Text:
After all, once something "just is," it's easy for us to forget it could be any other way. As with reality television, the more pervasive this sort of integration becomes, the less press it gets, the more normal it seems, the less critical we media consumers become.
This wasn't the case. In 2005, the Writers Guild of America and the Screen Actors Guild staged a protest, urging a "code of conduct" on the use of product integration in TV . Among their demands for a limit of product placement in children's advertising they also called for "full and clear disclosure for both the visual and aural disclosure of product integration deals at the beginning of each program so the program's audience knows ahead of time that it will be subject to hidden or stealth advertising." The FCC, however, decided it was much ado about nothing, and the story quickly slipped off the news cycle.

Records shown:
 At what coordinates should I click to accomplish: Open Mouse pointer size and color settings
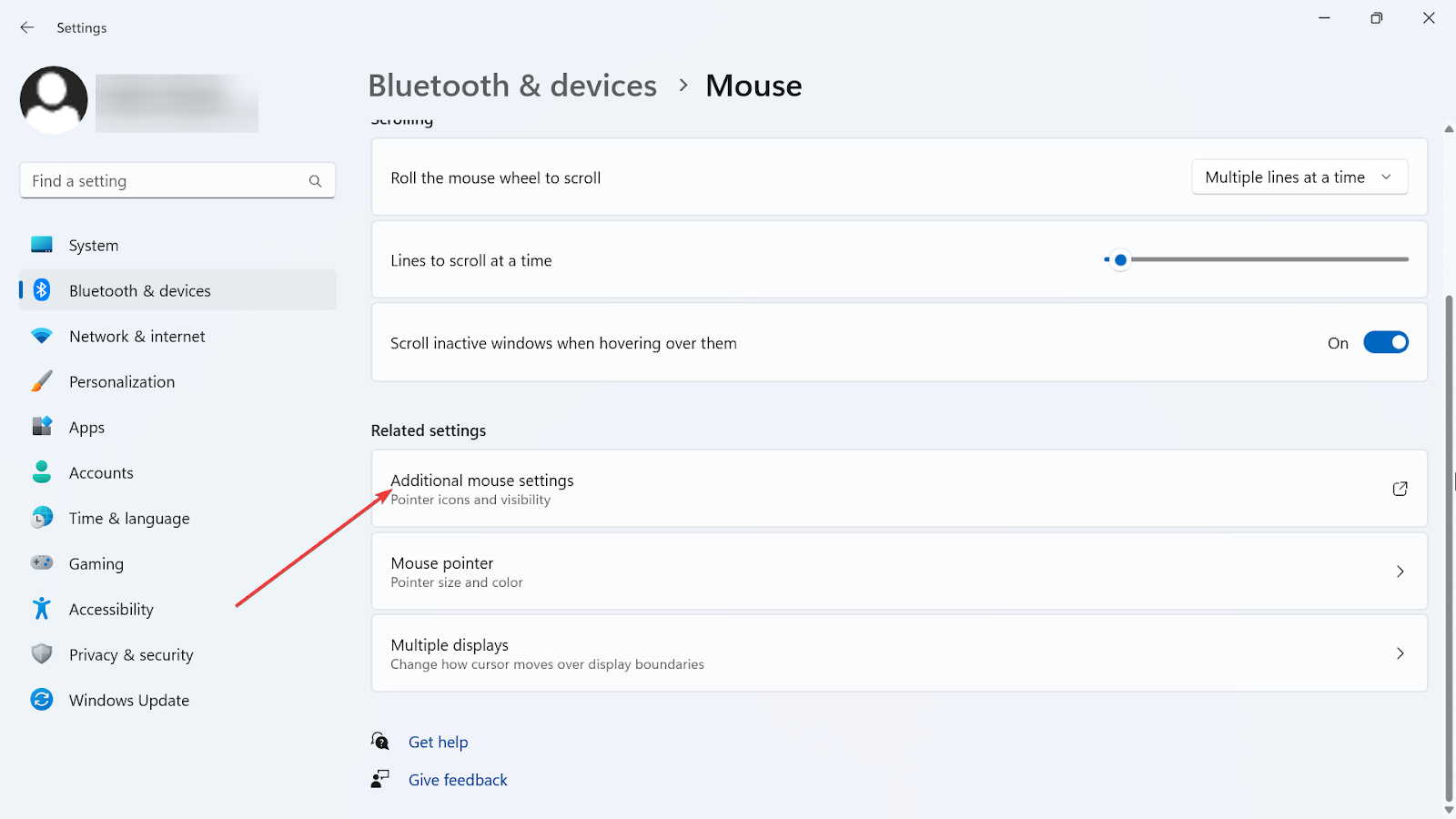898,571
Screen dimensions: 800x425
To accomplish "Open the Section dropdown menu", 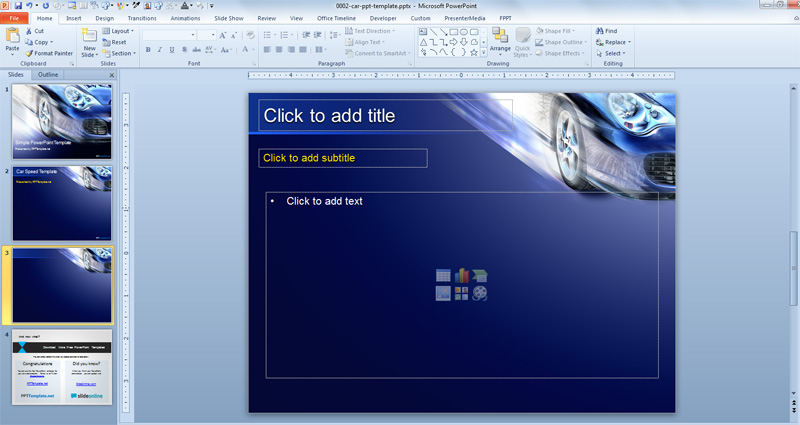I will coord(120,53).
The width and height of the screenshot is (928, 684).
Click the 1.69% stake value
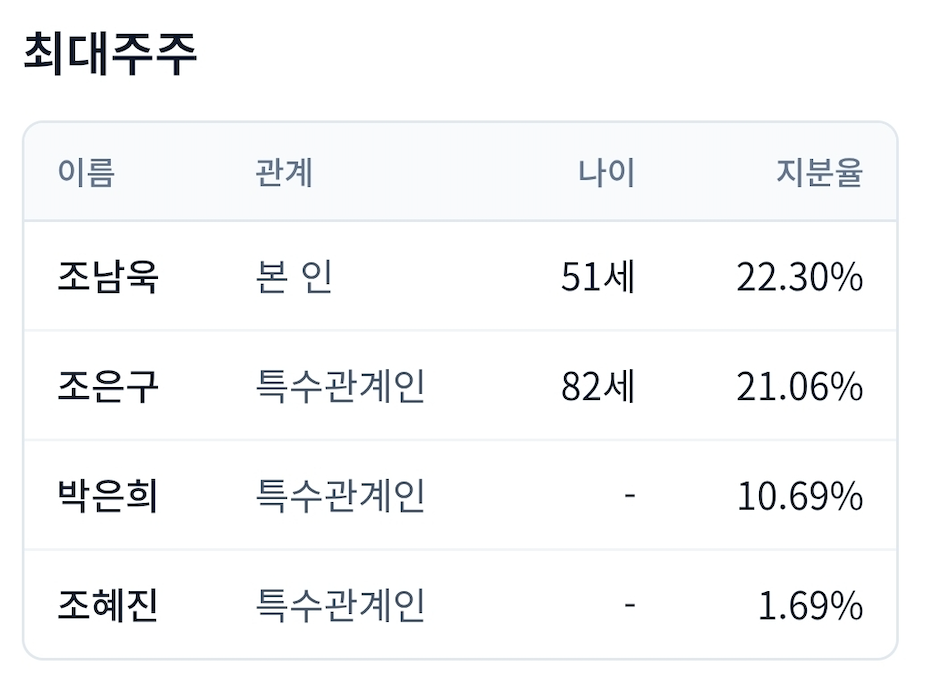point(811,606)
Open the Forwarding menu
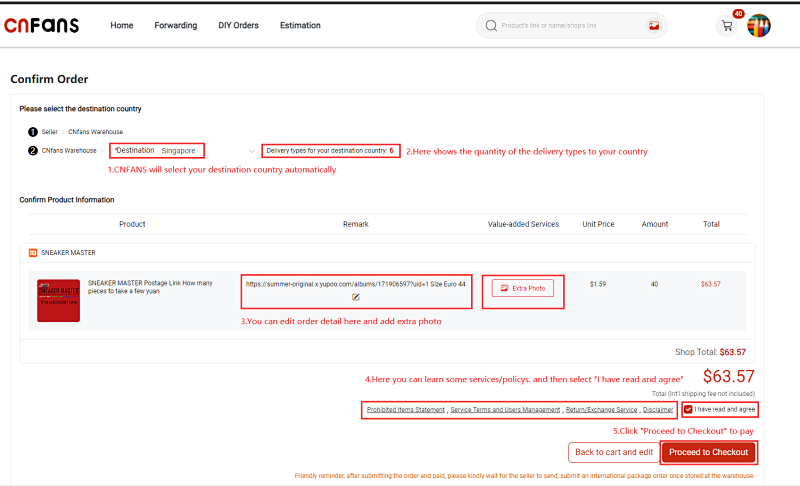800x486 pixels. click(x=176, y=25)
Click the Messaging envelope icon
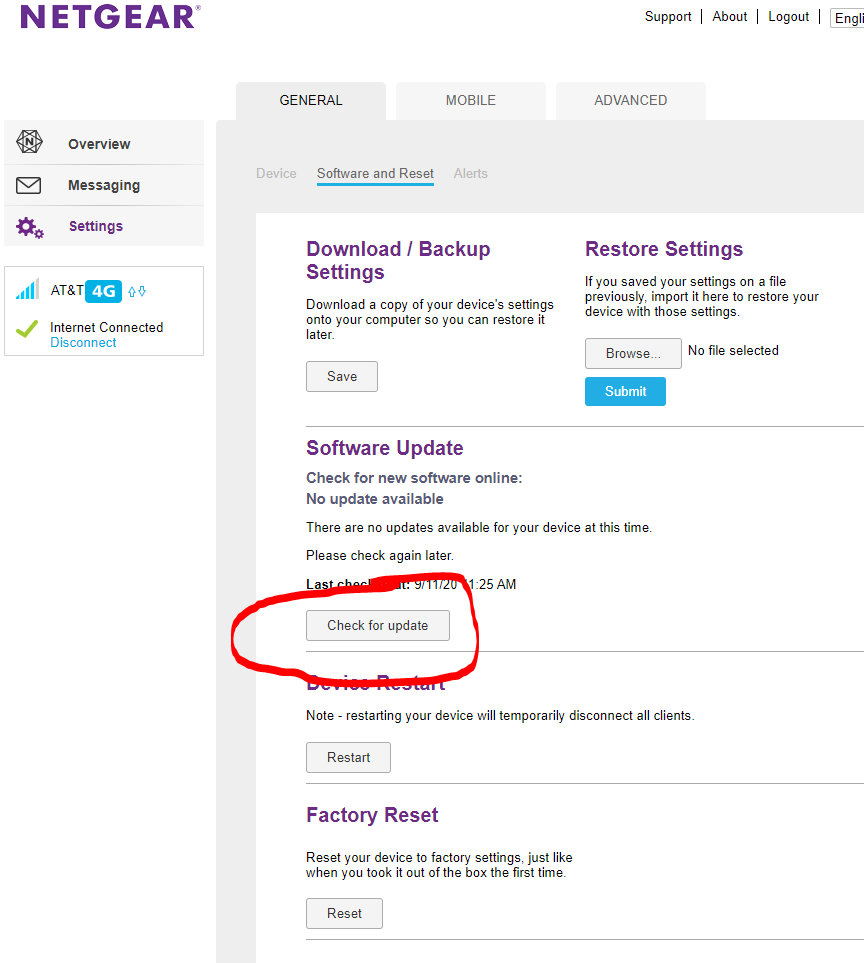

Problem 1:
Answer from the product integration text, above the data:
(a) With what kind of television does the text compare the way integration comes to seem normal?
(b) Which two groups staged a protest in 2005?
(c) What did the FCC decide about the matter?
Problem 2:
Please copy the part of the product integration text from "After all, once" to "the news cycle." word for word.

Exercise solution 1:
(a) Reality television.
(b) The Writers Guild of America and the Screen Actors Guild.
(c) That it was much ado about nothing.

Exercise solution 2:
After all, once something "just is," it's easy for us to forget it could be any other way. As with reality television, the more pervasive this sort of integration becomes, the less press it gets, the more normal it seems, the less critical we media consumers become.
This wasn't the case. In 2005, the Writers Guild of America and the Screen Actors Guild staged a protest, urging a "code of conduct" on the use of product integration in TV . Among their demands for a limit of product placement in children's advertising they also called for "full and clear disclosure for both the visual and aural disclosure of product integration deals at the beginning of each program so the program's audience knows ahead of time that it will be subject to hidden or stealth advertising." The FCC, however, decided it was much ado about nothing, and the story quickly slipped off the news cycle.